The problem: Count the lines of data below that include "computer". Provide only the number.
┌─ Material for this task
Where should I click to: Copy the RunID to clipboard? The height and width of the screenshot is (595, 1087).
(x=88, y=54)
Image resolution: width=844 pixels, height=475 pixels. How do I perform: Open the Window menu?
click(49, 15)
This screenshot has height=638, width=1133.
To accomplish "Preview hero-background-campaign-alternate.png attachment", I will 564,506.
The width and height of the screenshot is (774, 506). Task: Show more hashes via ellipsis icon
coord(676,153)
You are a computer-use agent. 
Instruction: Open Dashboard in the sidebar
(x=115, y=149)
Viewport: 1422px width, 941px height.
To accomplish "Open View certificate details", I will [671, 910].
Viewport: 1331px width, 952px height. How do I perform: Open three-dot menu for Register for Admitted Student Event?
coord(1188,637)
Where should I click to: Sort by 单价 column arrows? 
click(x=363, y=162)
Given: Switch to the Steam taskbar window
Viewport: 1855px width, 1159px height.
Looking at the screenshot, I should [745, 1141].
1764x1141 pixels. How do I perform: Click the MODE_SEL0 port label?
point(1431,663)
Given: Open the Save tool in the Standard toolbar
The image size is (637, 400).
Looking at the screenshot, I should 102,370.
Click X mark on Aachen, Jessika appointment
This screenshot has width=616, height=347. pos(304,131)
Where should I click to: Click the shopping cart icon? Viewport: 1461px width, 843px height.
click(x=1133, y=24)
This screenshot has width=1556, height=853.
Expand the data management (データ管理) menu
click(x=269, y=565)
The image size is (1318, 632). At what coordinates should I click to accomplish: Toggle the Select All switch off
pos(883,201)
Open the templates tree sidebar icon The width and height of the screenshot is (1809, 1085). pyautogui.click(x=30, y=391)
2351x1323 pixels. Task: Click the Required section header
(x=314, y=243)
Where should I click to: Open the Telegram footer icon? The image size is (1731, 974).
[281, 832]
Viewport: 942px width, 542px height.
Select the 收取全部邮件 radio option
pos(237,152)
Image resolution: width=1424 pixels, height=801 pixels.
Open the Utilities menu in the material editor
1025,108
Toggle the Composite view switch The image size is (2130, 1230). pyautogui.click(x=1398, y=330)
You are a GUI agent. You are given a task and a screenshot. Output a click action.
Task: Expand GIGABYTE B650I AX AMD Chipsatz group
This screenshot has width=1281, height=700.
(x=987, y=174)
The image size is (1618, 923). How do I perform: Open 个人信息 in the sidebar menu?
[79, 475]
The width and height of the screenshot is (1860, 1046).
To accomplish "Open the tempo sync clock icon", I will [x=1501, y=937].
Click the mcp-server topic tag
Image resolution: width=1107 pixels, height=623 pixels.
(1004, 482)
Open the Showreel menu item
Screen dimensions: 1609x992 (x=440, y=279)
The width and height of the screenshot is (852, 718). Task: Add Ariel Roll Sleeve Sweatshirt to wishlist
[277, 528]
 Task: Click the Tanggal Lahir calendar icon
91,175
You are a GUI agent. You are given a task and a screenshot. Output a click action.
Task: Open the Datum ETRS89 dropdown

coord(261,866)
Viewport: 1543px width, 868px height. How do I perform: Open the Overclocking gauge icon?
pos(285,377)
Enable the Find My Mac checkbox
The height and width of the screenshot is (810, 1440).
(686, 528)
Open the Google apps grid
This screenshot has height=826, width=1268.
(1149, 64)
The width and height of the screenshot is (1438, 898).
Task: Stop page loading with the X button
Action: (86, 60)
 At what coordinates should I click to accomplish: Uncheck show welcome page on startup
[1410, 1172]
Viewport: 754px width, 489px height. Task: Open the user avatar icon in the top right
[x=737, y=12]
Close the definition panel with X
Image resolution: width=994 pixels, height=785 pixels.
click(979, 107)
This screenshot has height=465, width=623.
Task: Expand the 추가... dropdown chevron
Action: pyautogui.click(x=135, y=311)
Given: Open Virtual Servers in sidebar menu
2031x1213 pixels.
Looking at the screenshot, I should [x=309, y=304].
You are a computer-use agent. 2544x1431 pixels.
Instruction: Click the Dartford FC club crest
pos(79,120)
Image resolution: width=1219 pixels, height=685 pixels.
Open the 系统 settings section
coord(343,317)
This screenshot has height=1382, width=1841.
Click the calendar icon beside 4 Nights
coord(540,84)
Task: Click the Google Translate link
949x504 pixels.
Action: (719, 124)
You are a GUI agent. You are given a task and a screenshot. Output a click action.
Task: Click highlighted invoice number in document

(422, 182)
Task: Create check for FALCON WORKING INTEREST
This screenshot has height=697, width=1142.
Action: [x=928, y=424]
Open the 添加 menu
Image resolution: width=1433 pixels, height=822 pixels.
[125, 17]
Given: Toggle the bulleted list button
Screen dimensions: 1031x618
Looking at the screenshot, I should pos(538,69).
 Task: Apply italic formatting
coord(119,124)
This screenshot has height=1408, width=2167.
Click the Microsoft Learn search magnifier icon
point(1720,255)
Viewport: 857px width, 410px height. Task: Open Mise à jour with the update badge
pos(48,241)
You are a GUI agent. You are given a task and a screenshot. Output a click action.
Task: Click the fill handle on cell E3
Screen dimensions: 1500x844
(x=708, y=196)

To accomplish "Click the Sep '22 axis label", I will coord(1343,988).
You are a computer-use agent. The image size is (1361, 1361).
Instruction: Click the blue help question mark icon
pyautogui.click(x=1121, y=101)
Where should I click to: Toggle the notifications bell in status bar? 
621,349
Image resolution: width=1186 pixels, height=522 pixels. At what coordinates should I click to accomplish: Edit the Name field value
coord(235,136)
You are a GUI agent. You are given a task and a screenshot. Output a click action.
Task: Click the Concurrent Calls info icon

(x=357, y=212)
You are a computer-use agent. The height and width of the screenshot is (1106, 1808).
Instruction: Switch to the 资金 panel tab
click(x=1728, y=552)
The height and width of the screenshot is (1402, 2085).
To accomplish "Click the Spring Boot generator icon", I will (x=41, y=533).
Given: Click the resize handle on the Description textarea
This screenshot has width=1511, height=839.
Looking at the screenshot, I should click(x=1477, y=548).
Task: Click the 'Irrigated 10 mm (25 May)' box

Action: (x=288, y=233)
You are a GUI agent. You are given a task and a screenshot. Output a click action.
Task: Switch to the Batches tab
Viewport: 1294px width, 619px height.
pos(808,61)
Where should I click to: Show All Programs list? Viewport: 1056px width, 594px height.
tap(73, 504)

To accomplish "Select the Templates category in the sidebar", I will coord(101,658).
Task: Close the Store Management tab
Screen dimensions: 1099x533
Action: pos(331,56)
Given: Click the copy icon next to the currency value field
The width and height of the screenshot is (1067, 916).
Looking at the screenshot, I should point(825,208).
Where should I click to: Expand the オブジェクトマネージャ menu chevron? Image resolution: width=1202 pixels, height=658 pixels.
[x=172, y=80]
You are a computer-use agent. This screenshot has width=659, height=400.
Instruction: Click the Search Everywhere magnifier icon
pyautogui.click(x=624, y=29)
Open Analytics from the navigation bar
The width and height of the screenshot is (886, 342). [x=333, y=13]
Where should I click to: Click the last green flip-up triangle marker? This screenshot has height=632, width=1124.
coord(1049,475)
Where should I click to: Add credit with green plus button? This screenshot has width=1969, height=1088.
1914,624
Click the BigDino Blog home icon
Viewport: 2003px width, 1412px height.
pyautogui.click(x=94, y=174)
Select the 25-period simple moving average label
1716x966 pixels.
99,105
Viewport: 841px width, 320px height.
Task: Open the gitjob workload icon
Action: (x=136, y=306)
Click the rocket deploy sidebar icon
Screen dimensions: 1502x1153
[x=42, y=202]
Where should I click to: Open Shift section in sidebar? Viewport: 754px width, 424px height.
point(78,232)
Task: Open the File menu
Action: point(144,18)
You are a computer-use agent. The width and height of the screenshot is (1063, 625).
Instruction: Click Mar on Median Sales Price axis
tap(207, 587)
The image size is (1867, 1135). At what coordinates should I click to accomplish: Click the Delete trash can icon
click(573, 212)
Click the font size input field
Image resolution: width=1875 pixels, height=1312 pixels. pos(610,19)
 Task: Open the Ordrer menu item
└─
Response to this exercise: 6